SORT avoids this type of ambiguity. Given that segments are unique in SORT, there is always a correct answer for any segment-pair.
Some questions on reading-comprehension (e.g. the Ghostbusters II question shown in Figure 1 in NarrativeQA) are about single, isolated pieces of knowledge, which we do not consider to be suitable for testing episodic memory due to the irrelevance of broader temporal context (requirement 3). In other words, not every retrieval task tests episodic memory. In SORT, memory of contextual relations between a segment and its surrounding context with a potentially arbitrarily long horizon is crucial to what we test. For the retrieval of e.g. facts, surrounding context could be replaced with noise (as is done in needle-in-a-haystack tests), highlighting the decontextualized nature of such retrieval. With this said, we believe that NarrativeXL could be filtered in the future to extract a subset of comprehension questions that is suitable to test episodic memory in that it requires proper contextualization. We now mention these highly relevant datasets in our related work section. The relation between performance on SORT and other tasks that potentially test episodic memory is also an exciting idea for future work that we will add to our discussion.
2/3
I appreciate the thoughtful and detailed answers to my questions. Unfortunately, I can not raise my score since some of my key concerns remain un-addressed.
- My main concern is still with the significance and focus of this work.
The authors provide a revised definition of what they mean by "Episodic Memory" in LLMs with five sub-criteria. It does help to be more specific in the object of study, but it is still, unfortunately, problematic.
For example, the criterion 2 ("knowledge is acquired through a single exposure to that sequence (single-shot learning")) seems arbitrary.
What is the meaning of restricting episodic memories to a single exposure to a training item & doing only one gradient step based on this piece of knowledge? This has no exact parallel in humans; if anything, it goes vaguely contrary to how episodic memory works in humans and animals. Episodic memories are not memorized "instantly", rather, they are consolidated during sleep. In other words, human brains likely do multiple equivalents of "gradient updates" to acquire a single episodic memory.

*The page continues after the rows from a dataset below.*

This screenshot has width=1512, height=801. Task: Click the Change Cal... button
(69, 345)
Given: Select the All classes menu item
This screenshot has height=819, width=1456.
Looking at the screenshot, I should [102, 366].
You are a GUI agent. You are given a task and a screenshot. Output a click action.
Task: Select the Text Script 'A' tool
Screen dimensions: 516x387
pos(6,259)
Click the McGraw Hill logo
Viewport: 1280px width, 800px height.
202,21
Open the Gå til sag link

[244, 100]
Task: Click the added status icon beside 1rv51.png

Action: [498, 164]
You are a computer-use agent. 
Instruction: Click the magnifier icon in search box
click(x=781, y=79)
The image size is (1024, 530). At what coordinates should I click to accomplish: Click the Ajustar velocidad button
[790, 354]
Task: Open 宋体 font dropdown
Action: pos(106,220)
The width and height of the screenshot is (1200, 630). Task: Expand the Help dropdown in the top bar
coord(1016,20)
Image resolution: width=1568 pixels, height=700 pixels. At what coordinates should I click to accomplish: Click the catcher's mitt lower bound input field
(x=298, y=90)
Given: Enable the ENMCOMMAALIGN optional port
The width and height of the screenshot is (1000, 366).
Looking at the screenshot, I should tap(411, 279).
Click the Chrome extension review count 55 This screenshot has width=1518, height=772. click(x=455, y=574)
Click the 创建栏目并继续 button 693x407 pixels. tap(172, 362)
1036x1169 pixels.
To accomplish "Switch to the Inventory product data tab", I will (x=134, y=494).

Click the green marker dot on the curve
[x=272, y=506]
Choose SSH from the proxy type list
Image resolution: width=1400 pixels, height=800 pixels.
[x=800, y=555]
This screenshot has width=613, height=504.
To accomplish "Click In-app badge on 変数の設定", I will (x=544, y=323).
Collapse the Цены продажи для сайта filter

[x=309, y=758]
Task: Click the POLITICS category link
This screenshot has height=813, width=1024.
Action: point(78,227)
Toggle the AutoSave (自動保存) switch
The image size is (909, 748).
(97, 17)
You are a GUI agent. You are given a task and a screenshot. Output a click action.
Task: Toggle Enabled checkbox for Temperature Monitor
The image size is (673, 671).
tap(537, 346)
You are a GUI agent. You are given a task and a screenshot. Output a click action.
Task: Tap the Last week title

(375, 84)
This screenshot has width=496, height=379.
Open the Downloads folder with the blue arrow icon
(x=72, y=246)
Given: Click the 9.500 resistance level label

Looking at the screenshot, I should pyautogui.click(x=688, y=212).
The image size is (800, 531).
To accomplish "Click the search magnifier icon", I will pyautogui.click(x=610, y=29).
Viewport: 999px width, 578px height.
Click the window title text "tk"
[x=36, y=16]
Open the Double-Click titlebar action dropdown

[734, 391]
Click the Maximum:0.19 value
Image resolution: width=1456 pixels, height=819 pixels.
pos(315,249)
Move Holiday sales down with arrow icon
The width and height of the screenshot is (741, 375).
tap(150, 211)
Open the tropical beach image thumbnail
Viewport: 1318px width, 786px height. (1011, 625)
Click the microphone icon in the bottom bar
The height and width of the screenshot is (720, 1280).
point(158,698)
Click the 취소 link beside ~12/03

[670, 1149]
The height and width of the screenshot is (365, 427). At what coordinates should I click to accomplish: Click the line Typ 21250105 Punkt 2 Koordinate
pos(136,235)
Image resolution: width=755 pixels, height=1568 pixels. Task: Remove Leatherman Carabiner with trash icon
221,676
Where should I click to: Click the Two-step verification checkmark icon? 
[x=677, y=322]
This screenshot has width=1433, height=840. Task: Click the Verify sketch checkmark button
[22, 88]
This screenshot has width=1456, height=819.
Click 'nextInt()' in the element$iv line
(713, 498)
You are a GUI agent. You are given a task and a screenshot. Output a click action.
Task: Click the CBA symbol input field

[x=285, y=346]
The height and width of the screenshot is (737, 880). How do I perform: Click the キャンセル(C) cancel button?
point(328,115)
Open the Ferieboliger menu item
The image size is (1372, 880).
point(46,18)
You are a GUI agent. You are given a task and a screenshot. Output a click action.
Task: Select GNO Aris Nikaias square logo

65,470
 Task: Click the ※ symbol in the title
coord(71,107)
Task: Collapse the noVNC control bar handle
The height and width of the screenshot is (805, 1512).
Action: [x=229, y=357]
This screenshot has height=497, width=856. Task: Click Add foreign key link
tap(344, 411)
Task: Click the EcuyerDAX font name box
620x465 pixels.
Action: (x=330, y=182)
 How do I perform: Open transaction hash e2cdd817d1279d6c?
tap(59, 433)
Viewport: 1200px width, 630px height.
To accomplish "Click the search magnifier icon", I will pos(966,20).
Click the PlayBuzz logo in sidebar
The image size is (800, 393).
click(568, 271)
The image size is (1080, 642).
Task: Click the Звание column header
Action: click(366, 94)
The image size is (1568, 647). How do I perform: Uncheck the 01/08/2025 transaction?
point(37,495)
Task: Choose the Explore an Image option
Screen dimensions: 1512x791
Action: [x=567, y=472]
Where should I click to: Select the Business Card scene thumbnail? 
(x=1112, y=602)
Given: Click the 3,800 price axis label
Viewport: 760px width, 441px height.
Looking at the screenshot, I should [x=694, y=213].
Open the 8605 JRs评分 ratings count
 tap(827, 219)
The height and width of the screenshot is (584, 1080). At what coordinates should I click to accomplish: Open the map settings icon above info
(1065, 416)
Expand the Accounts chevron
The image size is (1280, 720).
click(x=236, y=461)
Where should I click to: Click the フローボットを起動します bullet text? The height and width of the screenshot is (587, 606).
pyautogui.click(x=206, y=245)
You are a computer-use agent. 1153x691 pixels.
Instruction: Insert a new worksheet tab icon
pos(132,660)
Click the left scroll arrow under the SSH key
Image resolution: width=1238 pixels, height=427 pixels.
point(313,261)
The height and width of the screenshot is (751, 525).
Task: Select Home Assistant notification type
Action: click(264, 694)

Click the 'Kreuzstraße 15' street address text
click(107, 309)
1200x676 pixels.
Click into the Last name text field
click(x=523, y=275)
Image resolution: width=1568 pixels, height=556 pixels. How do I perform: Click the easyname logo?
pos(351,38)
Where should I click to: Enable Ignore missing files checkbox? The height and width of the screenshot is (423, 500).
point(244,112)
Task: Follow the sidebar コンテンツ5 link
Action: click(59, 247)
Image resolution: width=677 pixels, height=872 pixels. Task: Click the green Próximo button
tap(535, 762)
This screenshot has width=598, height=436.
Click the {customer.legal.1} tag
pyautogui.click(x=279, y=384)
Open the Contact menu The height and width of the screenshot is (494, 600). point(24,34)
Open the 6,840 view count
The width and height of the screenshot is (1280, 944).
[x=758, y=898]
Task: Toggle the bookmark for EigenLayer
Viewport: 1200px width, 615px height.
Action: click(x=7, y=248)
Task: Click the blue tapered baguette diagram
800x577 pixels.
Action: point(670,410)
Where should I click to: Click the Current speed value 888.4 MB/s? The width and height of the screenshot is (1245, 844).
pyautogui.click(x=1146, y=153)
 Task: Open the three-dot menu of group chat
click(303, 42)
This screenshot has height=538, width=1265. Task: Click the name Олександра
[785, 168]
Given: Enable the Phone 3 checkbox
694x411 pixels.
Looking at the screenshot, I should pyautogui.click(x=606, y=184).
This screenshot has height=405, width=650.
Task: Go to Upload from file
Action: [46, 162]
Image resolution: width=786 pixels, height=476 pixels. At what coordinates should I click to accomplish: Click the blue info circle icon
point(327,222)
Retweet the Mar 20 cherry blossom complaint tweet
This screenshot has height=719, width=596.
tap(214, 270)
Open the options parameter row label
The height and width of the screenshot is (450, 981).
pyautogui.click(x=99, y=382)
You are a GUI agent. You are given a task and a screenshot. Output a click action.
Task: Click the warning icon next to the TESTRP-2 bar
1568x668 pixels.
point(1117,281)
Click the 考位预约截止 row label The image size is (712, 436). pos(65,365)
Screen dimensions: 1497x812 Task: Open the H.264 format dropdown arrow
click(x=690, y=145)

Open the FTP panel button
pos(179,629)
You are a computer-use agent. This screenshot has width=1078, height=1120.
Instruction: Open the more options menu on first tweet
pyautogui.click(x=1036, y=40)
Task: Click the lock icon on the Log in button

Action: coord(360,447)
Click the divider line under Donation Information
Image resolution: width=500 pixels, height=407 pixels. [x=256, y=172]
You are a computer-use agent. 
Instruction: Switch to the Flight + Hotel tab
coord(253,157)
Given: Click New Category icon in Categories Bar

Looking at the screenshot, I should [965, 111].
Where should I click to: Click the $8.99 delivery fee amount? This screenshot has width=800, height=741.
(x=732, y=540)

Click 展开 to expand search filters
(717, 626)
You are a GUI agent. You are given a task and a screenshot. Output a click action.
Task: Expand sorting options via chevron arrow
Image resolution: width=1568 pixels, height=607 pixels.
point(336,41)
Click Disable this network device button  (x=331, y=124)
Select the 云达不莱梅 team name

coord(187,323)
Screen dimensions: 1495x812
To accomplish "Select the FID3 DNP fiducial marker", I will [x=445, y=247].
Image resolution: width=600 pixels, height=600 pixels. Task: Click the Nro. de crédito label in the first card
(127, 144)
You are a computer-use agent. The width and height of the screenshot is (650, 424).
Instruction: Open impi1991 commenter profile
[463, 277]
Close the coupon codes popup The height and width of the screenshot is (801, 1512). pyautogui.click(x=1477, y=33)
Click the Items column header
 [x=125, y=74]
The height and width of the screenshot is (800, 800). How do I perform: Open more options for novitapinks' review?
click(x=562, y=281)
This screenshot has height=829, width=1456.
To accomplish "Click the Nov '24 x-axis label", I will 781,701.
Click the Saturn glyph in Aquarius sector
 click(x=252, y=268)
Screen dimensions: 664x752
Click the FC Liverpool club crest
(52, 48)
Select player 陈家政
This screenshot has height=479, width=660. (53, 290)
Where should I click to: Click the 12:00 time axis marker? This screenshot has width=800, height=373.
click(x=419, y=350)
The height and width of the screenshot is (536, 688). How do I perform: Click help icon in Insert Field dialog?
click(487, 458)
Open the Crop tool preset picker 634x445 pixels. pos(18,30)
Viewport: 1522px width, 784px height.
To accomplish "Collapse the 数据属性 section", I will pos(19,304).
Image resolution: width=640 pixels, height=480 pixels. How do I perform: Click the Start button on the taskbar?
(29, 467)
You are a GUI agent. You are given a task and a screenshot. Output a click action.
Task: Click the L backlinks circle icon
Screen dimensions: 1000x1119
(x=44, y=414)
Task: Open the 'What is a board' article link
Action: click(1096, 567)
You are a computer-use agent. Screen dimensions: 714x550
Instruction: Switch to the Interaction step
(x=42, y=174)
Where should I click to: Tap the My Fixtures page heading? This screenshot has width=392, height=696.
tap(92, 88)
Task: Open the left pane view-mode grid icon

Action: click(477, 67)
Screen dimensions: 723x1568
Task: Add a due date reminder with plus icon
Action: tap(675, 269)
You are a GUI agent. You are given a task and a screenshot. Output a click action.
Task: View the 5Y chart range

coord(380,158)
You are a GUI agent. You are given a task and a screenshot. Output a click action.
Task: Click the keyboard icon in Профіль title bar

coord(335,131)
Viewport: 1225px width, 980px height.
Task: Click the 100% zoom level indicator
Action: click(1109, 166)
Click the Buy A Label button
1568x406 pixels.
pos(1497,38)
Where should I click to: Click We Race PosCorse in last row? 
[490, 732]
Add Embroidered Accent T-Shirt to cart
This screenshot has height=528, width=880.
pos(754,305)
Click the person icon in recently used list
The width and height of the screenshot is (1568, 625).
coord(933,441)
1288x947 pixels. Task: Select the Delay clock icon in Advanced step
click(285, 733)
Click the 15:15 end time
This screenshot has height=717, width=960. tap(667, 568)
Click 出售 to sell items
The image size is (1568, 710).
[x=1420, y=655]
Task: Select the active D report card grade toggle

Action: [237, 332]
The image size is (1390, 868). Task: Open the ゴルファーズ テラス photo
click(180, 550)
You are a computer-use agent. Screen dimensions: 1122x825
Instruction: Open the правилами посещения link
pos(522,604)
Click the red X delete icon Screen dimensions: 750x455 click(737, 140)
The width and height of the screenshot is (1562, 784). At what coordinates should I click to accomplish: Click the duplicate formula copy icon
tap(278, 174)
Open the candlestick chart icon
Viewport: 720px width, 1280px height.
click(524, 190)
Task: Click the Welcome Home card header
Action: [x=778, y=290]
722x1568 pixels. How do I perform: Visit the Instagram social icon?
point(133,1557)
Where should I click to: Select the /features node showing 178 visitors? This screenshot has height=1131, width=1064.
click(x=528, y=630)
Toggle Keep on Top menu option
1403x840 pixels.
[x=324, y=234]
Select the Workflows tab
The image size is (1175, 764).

Criterion 5 ("[episodic memory knowledge] has functional implications, meaning the knowledge can be used by the model to answer explicit queries") is also, in my view, arbitrarily tailored to the work already done. The authors are testing LLMs on something they were not trained to do (recalling sequential information about training items). It is natural that "out of the box," these models will struggle on the task, so restricting ourselves to zero-shot and few-shot queries seems strange. It is very likely that these models have the "episodic memories" we are interested in, and are simply struggling to explicate them since it's a dramatically non-standard task. The use of various probing techniques is highly natural and popular in such cases. I strongly disagree that the only correct way to assess the model's knowledge is to ask it about it through prompting.
- Experimental quality.
I appreciate additional discussion of the (lack of) overfitting issue. Training a linear readout is a step in the right direction (if the main focus of the paper is assessing episodic memory in LLMs). At the same time, with only 8 books in the training set, I am afraid that there are not enough unique data points to train the model or make strong conclusions. If the authors dropped the "single exposure" requirement, it would dramatically broaden the scope of data available for this. For example, they could have trained the model to explicate implicit temporal knowledge on thousands of openly available books, and then tested it on the new ones.
**** Conclusion ****
At the end of the day, the authors are testing the models on something these models are not trained to do (accessing temporal order of specific sub-items in the training set). The methodology requires fine-tuning on a mixed dataset and involves a tricky balance of a) training data we are interested in with b) instruction fine-tuning data we include to avoid catastrophic forgetting.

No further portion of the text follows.